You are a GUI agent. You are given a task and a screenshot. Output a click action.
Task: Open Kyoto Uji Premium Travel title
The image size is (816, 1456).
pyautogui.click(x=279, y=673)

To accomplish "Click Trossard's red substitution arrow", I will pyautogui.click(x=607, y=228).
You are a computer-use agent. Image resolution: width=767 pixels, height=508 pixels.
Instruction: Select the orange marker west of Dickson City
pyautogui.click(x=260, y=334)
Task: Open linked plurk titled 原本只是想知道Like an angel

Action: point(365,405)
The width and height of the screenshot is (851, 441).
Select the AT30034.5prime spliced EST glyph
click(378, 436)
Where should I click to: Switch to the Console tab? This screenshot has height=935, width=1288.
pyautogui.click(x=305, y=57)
---
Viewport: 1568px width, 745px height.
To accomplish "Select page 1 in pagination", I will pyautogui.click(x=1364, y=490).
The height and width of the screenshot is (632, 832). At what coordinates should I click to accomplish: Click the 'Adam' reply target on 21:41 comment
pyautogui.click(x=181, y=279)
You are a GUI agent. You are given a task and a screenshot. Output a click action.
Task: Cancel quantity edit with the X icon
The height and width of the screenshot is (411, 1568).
* * *
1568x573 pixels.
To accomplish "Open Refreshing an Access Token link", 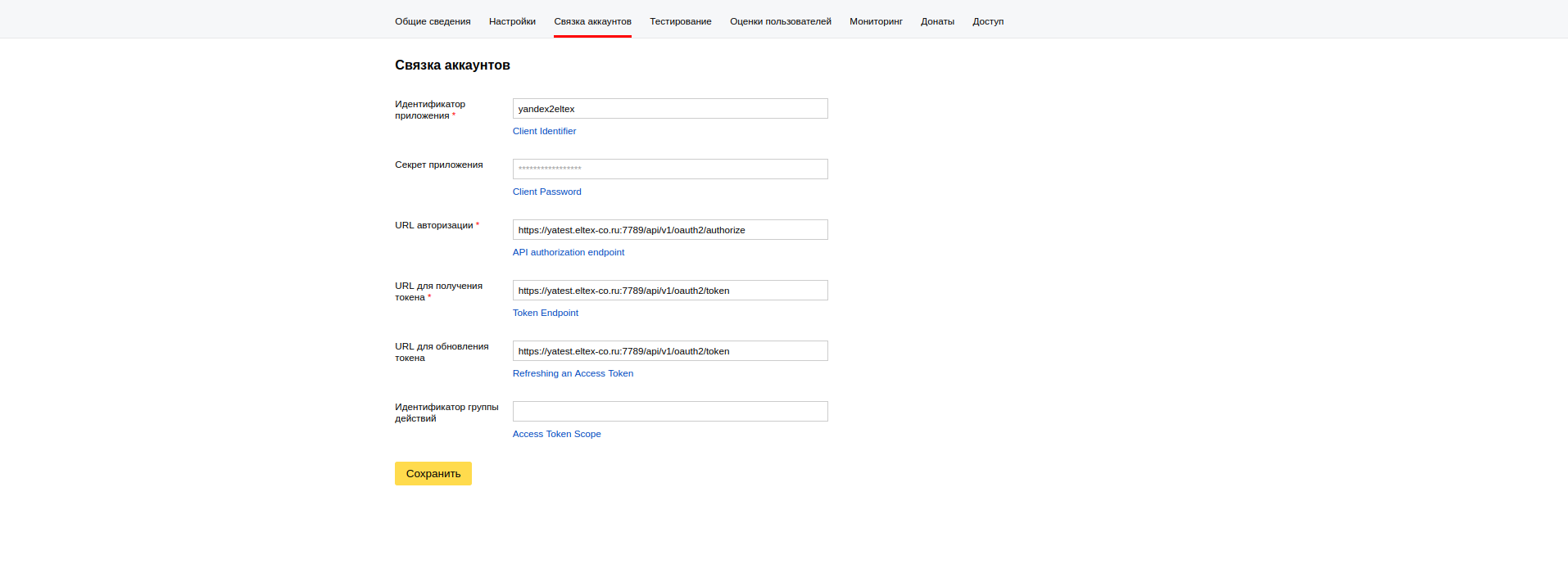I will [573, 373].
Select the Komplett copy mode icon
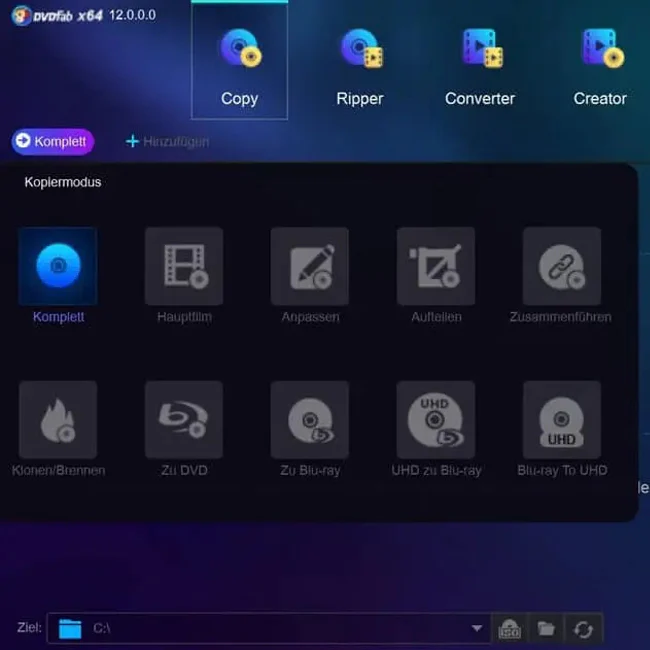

- **EXERCISE**: Go through the lines above and copy any that contain "icon".

- **RESULT OF THIS EXERCISE**:
Task: Cancel quantity edit with the X icon
Select the Komplett copy mode icon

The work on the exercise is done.